Sure, it won't be as current-tech as an FPS and the reasons are numerous yet simple:
- completely different scope and scale in everything that pertains to the gameplay experience, from map sizes to amount of units populating it, etc, etc
- much longer and complicated development cycle, it had to be released at some point so yes, it's going to lag somewhat behind...otherwise we get feature creep with more and more stuff to do in development and it never gets released...this is my major source of laughter with some of the people who complain the loudest, not all, but a lot of them are the same people who were telling them to hurry up and release it
- small budgets, small market share, small development teams
I think i don't even have to go on.
This is the state of things, nothing more, nothing less and to be honest with you, i'm not bothered because it puts the emphasis first and foremost on what should be the heart of a flight sim. They could ship it with IL2's graphic engine for all i care as long as it had those elements. Ok, i'm exaggerating here, but you get my drift, graphics are not the main attraction for such a game. They are not trivial either and neither is sound as they are both tools to create immersion, they just don't take first place because there's a lot of equally important stuff to include.
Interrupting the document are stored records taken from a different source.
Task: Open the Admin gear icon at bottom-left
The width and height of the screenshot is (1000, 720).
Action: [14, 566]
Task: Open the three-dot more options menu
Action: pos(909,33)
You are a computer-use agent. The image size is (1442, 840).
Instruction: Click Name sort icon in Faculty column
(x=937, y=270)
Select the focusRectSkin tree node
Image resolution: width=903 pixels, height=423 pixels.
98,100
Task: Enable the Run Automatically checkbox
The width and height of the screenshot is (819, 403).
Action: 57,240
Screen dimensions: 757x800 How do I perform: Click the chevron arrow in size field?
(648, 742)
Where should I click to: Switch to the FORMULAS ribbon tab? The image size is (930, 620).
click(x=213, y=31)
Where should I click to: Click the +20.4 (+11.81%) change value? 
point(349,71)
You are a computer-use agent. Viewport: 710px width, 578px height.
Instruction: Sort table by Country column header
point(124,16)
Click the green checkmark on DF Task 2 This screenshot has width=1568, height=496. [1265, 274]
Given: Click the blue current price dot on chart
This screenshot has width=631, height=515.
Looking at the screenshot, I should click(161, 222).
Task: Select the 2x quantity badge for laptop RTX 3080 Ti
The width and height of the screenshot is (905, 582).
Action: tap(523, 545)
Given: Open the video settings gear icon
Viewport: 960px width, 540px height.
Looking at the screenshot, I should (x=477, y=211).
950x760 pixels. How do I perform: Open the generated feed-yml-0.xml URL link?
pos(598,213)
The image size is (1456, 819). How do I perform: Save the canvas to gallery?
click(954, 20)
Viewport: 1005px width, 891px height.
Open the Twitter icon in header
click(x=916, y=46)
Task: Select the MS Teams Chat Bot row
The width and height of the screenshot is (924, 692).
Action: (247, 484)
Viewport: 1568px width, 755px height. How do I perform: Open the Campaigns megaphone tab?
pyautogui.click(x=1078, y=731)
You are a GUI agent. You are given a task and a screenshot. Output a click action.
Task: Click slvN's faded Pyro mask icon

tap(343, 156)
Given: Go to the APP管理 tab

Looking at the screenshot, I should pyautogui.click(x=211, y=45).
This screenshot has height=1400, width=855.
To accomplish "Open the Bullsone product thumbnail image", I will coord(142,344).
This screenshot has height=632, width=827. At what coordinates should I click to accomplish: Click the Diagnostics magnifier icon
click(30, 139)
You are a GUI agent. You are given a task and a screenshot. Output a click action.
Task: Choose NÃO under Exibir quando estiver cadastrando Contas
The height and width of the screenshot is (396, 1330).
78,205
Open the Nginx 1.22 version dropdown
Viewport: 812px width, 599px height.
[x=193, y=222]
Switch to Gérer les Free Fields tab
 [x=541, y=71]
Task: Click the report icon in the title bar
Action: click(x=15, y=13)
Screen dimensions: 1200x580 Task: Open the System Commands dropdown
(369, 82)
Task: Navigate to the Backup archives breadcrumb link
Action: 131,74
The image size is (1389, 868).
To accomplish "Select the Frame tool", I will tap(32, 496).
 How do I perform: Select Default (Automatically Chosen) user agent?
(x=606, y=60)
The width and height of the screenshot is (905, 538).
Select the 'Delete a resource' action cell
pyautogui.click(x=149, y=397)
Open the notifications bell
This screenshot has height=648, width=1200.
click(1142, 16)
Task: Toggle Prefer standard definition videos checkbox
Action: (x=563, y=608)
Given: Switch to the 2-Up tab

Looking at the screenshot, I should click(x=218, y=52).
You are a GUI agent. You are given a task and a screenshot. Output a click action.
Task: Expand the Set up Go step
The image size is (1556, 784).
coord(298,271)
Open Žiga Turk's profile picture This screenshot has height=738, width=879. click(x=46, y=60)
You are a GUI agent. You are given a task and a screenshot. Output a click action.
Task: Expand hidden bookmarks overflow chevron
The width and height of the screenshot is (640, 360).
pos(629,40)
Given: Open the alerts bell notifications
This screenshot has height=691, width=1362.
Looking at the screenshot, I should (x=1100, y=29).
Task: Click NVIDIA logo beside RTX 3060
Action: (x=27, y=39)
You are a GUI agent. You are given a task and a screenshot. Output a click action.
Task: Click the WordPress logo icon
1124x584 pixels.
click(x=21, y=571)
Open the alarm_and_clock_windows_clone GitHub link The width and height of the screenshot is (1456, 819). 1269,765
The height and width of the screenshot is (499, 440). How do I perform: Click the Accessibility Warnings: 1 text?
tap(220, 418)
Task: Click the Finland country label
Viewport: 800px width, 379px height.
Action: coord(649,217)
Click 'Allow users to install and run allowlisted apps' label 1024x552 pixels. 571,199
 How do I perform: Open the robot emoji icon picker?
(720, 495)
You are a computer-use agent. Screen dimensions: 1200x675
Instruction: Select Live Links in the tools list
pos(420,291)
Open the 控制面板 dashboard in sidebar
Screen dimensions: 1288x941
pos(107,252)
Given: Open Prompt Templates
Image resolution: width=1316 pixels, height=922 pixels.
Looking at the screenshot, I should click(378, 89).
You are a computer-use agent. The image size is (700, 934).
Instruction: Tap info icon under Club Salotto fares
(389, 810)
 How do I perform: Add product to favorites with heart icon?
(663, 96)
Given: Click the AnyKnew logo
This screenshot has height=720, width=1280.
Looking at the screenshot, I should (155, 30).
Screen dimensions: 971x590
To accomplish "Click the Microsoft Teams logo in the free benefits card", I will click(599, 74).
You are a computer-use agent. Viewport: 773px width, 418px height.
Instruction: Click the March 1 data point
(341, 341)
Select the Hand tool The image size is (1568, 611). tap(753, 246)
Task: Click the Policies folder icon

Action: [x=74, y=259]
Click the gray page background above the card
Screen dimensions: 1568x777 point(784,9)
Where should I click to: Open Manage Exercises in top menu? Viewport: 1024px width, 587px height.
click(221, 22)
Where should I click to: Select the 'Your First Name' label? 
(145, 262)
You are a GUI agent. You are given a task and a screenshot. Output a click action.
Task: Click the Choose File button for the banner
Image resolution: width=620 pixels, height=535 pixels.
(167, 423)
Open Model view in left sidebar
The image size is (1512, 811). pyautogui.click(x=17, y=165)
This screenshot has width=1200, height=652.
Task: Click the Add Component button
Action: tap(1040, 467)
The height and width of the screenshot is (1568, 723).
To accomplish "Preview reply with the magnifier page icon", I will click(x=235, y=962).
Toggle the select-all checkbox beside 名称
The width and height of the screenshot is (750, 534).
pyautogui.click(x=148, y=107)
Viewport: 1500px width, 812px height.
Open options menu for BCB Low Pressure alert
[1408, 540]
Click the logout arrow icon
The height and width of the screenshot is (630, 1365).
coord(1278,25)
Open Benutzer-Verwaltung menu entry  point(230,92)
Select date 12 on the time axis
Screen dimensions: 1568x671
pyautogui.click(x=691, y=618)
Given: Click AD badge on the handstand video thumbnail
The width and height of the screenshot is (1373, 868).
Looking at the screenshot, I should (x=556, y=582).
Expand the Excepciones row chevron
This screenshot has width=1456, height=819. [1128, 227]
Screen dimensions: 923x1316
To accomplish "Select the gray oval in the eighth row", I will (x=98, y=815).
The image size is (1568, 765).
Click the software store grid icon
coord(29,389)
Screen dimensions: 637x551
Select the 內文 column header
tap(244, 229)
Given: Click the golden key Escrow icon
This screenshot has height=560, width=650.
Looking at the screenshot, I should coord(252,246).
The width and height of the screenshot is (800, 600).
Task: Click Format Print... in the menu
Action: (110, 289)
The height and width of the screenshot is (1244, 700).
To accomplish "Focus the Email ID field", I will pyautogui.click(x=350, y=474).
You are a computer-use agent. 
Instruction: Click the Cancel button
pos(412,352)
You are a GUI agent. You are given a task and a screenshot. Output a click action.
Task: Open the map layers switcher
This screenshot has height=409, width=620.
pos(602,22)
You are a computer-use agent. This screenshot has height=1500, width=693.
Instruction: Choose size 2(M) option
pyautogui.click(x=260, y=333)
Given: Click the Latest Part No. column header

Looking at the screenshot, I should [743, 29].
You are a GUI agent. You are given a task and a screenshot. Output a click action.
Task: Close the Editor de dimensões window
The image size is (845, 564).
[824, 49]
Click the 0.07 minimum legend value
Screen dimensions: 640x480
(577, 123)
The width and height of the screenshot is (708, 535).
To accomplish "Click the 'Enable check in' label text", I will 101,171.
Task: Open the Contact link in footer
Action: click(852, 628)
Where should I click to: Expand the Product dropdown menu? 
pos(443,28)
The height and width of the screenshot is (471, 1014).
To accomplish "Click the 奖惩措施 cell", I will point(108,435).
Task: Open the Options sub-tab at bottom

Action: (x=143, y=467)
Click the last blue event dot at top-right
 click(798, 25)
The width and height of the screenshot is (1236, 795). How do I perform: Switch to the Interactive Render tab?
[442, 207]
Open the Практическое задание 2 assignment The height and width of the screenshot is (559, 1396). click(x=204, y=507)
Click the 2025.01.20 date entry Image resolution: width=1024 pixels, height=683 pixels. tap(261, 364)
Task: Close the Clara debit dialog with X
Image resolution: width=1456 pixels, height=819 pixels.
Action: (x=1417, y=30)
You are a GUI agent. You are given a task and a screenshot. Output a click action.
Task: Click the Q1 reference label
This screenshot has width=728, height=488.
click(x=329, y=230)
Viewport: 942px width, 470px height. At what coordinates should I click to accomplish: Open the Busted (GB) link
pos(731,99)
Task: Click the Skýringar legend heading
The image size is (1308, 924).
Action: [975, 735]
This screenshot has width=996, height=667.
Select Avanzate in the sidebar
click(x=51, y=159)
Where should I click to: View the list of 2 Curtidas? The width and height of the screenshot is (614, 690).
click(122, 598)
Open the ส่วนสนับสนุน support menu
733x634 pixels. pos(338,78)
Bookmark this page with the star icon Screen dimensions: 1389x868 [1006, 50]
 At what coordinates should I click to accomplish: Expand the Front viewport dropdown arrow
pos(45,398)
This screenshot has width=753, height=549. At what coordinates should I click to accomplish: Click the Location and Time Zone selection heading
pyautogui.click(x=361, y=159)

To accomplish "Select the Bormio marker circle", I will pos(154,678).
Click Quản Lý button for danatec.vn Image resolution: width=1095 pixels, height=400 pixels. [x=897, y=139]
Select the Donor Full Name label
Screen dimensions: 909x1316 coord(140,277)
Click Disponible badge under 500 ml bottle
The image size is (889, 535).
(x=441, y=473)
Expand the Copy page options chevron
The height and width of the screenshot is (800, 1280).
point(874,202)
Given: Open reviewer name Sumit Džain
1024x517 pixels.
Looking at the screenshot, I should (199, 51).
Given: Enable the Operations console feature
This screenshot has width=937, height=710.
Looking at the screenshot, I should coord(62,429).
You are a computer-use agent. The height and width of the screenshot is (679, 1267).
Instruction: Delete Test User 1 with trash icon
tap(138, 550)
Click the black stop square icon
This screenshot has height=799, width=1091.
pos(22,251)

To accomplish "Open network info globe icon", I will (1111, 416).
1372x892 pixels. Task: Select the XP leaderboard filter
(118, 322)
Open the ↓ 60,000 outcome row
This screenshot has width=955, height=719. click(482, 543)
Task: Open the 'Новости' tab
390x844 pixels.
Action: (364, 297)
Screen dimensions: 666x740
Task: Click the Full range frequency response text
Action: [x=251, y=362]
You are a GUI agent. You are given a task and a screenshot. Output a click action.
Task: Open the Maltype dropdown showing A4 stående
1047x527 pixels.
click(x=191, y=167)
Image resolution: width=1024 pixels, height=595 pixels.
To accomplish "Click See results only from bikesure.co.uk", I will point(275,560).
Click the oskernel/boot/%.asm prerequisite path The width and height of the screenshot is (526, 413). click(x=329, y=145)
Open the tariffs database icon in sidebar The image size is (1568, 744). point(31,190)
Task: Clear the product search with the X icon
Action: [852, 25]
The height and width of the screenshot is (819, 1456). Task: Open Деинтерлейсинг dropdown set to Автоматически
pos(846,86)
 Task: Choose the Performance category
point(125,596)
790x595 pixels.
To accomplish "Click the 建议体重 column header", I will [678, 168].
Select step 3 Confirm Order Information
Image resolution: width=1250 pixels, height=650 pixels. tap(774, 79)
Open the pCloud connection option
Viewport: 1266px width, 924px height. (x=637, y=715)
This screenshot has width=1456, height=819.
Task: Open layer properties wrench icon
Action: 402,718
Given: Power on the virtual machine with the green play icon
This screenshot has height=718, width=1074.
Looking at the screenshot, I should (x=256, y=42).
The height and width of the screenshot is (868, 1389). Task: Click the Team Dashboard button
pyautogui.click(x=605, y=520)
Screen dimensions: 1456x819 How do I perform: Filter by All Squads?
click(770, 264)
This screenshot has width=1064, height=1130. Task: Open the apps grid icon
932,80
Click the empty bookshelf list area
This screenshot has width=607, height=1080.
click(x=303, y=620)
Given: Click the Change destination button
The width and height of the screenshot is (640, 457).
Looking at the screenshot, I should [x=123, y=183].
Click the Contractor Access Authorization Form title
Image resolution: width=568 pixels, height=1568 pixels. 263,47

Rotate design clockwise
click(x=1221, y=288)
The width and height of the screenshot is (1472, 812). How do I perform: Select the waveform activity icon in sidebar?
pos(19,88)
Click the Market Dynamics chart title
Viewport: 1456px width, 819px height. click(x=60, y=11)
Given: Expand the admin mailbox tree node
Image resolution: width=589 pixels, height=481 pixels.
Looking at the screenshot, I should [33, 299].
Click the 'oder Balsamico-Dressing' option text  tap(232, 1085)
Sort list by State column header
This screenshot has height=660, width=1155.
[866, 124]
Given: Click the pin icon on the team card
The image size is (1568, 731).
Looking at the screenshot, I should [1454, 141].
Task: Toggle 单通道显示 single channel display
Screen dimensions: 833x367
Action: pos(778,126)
In that sense, if they don't reach perfection they should be functional to enable everything else to work.
Once revenue starts coming in, it's better optimized to run well on a wide range of PCs and the extra content starts arriving (payware or not, official or 3rd party), things will pick up speed.
The bugs will gradually be squashed, the FMs will be corrected and even the graphics could improve over time, especially as DX11 GPU prices drop and more people can afford one. It does make sense to take into account the fact that not everyone can afford dual 6970s at this point in time.
This is not catering to the lowest common denominator, it's catering to a well-rounded medium and it's once again a function of the fact that we are a tiny part of the gamer demographic that has to fund some of the most complicated and expensive to make games that also have a long shelf-life. If you are making a sim and you want to secure enough sales to keep the project going you don't make it DX11 exclusive at this point in time, it's as simple as that.
I'm not disputing the benefits of DX11 in terms of offloading computation to the GPU, in fact it's something that will let us have even better performance down the line and not just on graphics, but on physics-related calculations which matter the most in a flight sim. What i'm disputing is that everyone who currently owns the sim would rush to buy a DX11 GPU it this game was DX11 exclusive. And to make it clearer, by exclusive i don't mean that it would have to be truly exclusive.
Simply having realism-enhancing features that need DX11 to work would divide the online community in DX11 enabled servers that, for example, would run dynamic calculations on how the wing bends under fire and how that affects the FM and non-DX11 ones that don't: a couple of tick-boxes in the server's realism settings and bye-bye online compatibility.
This is the same thing that happened with the original IL2 in the past. High detail clouds made it harder (and more realistic) to spot aircraft in them, but most servers were running with them switched off because not enough people could take the FPS hit at that time. The end result what that running with high detail clouds left you at a disadvantage to someone with a lower-spec PC that had them disabled: he could see targets in clouds just fine, you couldn't.
It's clear that due to the type of constraints mentioned above, it was a choice between state of the art rendering techniques and building an engine that will provide more simulator-specific elements. Sure, the CEM is broken at high altitude, but i'd rather have a broken CEM that will get patched to accuracy over time than have it ship as a remake of IL2 with crysis-quality graphics and none of the aircraft related stuff we got.
This is what the game aims to do first and foremost, simulate the way an aircraft flies. You won't see me complaining in a shooter forum because they don't have strategy elements, so i can't comprehend how people can focus so much on graphics alone and completely miss the fact that not just the aim of the game, but it's actual defining quality is something entirely different.
If it comes down to a choice between what makes a simulator a simulator and state of the art graphics, it's only natural graphics will take a back seat otherwise it won't be a simulator anymore.
Again, i'm not saying everything is perfect or that people don't have a right to disagree, of course they do. I just have a feeling a lot of people are expecting CoD to have the type of priorities that are the hallmark of completely different genres, that's all.
Sure, it's not perfect and not everything works like it should, far from it. Its saving grace is that it has the appropriate feature set and priorities for a game of the simulator genre, it just needs these features to be corrected so that they work as advertised.